Kosztowac moze troche ale z drugiej strony masz napewno jakies czesci jak reflektory, zderzak itp... najgorszy jest ten tył 2 elementy plus wachacz itd. Od kierowcy poszła szyba czy drzwi tez uszkodzone?

TRAWOR76 - 22-12-2008, 18:39

drzwi kierowcy sie ciężko otwierają ,pasażera nachodzą na błotnik,więc wogóle,z tyłu obawiam się że oba koła są przekoszone:-/szyba cala ,tylko mechanizm strzelił(linka) trochę wczesniej...już zamówiona jedzie paczką...póki co bedzie chyba auto zastępcze na jakiś czas...Lancer CB4W Combi tez srebrny...
karolgt - 23-12-2008, 20:56

naprawiać czy nie naprawiać, czy technicznie będzie ok to juz pozostawmy mechanikom, a druga sprawa to kwestia ubezpieczenia? jesli miales AC (bo rozumiem ze to bedzie brata wina) to moze opłaca sie po prostu wziąść ile dadzą, sprzedać na części i kupic nowego.
rosomak1983 - 23-12-2008, 21:26

karolgt napisał/a:
jesli miales AC (bo rozumiem ze to bedzie brata wina)

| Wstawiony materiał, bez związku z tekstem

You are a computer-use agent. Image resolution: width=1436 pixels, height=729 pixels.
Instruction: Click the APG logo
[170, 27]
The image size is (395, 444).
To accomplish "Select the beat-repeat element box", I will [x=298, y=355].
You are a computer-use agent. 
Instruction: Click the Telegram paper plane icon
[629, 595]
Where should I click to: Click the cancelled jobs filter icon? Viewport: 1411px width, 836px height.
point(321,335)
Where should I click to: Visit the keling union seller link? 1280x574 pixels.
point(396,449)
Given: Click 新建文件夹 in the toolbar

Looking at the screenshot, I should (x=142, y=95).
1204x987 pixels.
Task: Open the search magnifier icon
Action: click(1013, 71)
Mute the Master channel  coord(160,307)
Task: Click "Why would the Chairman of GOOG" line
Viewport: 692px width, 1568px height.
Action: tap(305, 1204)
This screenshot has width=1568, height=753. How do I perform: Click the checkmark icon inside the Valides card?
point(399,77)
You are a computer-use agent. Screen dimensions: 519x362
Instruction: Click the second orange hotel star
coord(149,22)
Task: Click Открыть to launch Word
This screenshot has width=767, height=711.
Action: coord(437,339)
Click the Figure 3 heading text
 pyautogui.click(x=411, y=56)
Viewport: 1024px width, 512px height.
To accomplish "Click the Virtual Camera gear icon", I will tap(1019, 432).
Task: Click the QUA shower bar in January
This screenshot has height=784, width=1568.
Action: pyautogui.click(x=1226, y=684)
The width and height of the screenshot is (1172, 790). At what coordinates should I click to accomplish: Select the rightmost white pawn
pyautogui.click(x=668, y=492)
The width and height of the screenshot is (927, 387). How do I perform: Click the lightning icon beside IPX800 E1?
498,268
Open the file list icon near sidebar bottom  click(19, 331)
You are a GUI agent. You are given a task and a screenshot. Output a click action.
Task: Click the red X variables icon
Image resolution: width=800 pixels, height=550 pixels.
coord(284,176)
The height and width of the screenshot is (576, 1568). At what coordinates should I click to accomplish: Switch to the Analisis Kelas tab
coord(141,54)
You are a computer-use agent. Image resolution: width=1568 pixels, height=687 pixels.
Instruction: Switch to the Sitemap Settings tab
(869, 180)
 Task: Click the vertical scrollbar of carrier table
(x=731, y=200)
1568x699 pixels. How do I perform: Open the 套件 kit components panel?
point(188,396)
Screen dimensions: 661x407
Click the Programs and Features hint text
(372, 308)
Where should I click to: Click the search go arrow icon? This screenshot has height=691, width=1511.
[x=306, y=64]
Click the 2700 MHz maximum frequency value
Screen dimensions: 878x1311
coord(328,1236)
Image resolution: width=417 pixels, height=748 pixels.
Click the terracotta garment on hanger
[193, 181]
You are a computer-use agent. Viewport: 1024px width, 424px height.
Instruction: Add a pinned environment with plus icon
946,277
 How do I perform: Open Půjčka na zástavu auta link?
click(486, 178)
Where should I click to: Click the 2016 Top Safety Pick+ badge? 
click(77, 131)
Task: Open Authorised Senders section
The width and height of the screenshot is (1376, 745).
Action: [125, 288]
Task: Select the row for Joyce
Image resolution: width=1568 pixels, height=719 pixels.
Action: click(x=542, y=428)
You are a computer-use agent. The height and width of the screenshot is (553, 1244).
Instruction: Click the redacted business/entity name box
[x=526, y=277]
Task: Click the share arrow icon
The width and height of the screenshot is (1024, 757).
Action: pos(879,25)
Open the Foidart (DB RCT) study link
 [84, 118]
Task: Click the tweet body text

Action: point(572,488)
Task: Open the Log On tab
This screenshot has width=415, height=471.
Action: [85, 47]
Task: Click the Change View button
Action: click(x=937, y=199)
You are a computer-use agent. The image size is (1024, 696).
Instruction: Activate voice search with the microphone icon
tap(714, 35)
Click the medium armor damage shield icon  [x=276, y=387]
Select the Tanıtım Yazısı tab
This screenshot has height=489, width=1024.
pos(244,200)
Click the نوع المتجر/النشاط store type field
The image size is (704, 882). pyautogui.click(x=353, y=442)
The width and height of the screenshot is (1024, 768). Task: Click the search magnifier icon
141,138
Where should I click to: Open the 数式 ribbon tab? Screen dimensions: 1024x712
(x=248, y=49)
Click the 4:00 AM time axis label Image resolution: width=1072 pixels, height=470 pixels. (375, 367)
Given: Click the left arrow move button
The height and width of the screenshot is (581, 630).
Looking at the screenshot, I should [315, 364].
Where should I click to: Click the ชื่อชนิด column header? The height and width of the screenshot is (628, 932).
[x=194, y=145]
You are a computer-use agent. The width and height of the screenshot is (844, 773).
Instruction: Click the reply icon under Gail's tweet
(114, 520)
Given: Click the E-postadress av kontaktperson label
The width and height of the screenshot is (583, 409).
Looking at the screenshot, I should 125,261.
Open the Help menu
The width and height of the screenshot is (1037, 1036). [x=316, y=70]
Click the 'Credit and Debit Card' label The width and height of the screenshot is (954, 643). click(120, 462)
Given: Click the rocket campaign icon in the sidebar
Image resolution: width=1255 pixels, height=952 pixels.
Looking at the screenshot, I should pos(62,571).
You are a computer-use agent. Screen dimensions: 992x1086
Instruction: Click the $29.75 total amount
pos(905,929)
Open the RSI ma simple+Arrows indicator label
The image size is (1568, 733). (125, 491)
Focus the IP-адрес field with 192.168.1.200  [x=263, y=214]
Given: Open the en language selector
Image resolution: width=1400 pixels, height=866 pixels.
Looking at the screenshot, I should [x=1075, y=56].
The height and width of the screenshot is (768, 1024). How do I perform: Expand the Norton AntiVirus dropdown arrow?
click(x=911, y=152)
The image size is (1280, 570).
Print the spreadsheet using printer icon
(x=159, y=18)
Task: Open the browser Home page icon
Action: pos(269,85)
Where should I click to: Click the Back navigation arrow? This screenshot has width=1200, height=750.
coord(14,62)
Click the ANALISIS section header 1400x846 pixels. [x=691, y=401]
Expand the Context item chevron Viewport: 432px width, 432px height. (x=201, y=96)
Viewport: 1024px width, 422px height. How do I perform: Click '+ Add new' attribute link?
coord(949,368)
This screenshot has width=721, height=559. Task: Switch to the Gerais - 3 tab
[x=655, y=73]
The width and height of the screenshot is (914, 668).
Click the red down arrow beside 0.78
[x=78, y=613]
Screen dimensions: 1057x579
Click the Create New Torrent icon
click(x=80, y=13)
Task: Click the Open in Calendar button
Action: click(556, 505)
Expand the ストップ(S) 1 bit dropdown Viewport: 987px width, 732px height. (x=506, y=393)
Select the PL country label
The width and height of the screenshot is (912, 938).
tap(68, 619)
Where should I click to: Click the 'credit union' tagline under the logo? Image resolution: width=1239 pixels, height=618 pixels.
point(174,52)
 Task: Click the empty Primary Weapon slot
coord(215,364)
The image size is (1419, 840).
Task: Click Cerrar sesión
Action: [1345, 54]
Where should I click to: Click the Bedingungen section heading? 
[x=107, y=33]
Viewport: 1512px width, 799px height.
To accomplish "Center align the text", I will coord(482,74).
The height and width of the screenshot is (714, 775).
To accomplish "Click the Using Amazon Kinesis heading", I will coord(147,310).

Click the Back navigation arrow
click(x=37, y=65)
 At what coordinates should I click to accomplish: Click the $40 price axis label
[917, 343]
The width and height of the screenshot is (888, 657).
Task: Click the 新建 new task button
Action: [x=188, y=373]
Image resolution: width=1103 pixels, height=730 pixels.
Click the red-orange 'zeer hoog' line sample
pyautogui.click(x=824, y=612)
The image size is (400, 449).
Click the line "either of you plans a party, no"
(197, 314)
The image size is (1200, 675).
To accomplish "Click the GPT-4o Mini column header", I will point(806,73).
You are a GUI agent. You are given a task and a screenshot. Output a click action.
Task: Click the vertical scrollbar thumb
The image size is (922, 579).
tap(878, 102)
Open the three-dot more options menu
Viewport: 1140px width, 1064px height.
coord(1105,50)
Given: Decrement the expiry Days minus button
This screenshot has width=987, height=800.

hehe AC na takie auto ? :roll: :roll: :roll: Stawiam dyche ze żadnego AC nie było...(niestety) co jest zupełnie normalne.

rosomak1983 - 23-12-2008, 21:28

karolgt, a ty masz AC?
karolgt - 23-12-2008, 21:46

rosomak1983 napisał/a:
karolgt napisał/a:
jesli miales AC (bo rozumiem ze to bedzie brata wina)

hehe AC na takie auto ? :roll: :roll: :roll: Stawiam dyche ze żadnego AC nie było...(niestety) co jest zupełnie normalne.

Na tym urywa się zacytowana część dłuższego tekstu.